Unfortunately, noodles
does not provide an API to do so, and therefore, we need to create our own version based on the unexposed version.
use noodles::bam;
use noodles::sam;
use noodles::bgzf;
use std::io::{self, Read, Seek};
pub trait NoodleBamIndexReaderExt {
fn seek_to_first_record(&mut self) -> io::Result<bgzf::VirtualPosition>;
}
impl<R> NoodleBamIndexReaderExt for bam::indexed_reader::IndexedReader<bgzf::Reader<R>>
where
R: Read + Seek,
{
fn seek_to_first_record(&mut self) -> io::Result<bgzf::VirtualPosition> {
// seek to first record
let areader = self.get_mut();
areader.seek(bgzf::VirtualPosition::default())?;
self.read_header()?;
self.read_reference_sequences()?;
Ok(self.get_ref().virtual_position())
}
}
We have created an extension trait for IndexReader
, which enables us to reset the file handler using the seek_to_first_record()
method.
For example,
fn count<T>(path: T) -> Result<()>
where
T: AsRef<Path>,
{
let mut reader = bam::indexed_reader::Builder::default()
.build_from_path(path.as_ref())
.with_context(|| {
format!(
"failed to read bam file and index not existed {:?} ",
path.as_ref()
)
})?;
let header: sam::Header = reader
.read_header()
.context("failed to read bam reader")?
.parse()
.context("failed to parse bam rader")?;
let reference = reader
.read_reference_sequences()
.context("failed to read reference sequences")?;
let count1 = reader.lazy_records().count();
println!("first count: {}", count1);
let count2 = reader.lazy_records().count();
println!("second count: {}", count2);
Ok(())
}
The output will be:
After using our extension, it will be changed to:
fn count<T>(path: T) -> Result<()>
where
T: AsRef<Path>,
{
let mut reader = bam::indexed_reader::Builder::default()
.build_from_path(path.as_ref())
.with_context(|| {
format!(
"failed to read bam file and index not existed {:?} ",
path.as_ref()
)
})?;
let header: sam::Header = reader
.read_header()
.context("failed to read bam reader")?
.parse()
.context("failed to parse bam rader")?;
let reference = reader
.read_reference_sequences()
.context("failed to read reference sequences")?;
let count1 = reader.lazy_records().count();
println!("first count: {}", count1);
reader.seek_to_first_record().unwrap(); // important
let count2 = reader.lazy_records().count();
println!("second count: {}", count2);
Ok(())
}
After resetting the file handler, we are now able to iterate over the records as before.
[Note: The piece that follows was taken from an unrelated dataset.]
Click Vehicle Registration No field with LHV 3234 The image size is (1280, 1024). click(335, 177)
However, it is not necessary to do this when fetching records from specific regions. Let’s take a look at the output:
3.4 Off one error#
The noodles library uses a 1-based position and employs a range index syntax that includes both the left and right endpoints, [start, end], to retrieve a sequence.
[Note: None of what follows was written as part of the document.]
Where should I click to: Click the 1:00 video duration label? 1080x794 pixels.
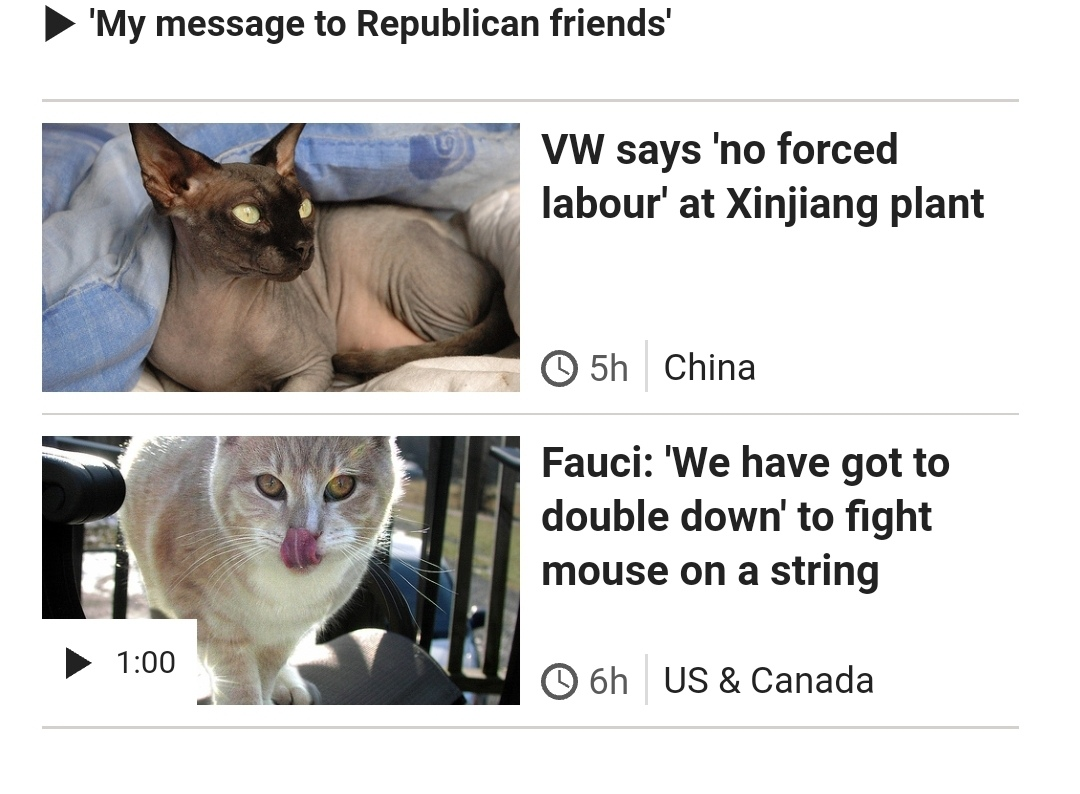pos(146,662)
In contrast, Rust uses a 0-based position and the default range syntax is left-open and right-closed, [start, end)
.
Therefore, you must add 1 to the starting position when using noodles to retrieve a sequence, otherwise, you may encounter an off-by-one error.
3.5 Get reference name#
In Noodles, it is not intuitive to get reference name.
fn get_reference_name(references: &ReferenceSequences, reference_sequence_id: usize) -> String {
references
.get_index(reference_sequence_id)
.map(|(name, _)| name.as_str())
.unwrap()
.to_owned()
}
We can get reference_sequence_id
by record.reference_sequence_id()
.
4. Conclusion#
One potential issue to consider when using Noodles is its relatively new status in comparison to rust-htslib, which has been available for a longer period of time and is widely used in many projects. As a result, Noodles may contain bugs or other problems that have not yet been discovered. On the other hand, rust-htslib has undergone extensive testing and has proven to be a reliable and high-performance option.
In summary, both Noodles and rust-htslib are valuable Rust libraries for managing genomic data, and each has its own advantages and disadvantages. Choosing between the two depends on the specific needs of the project at hand. Noodles, being a pure Rust implementation, may be the better option if flexibility and adaptability are desired. The sample code can be found at the repository.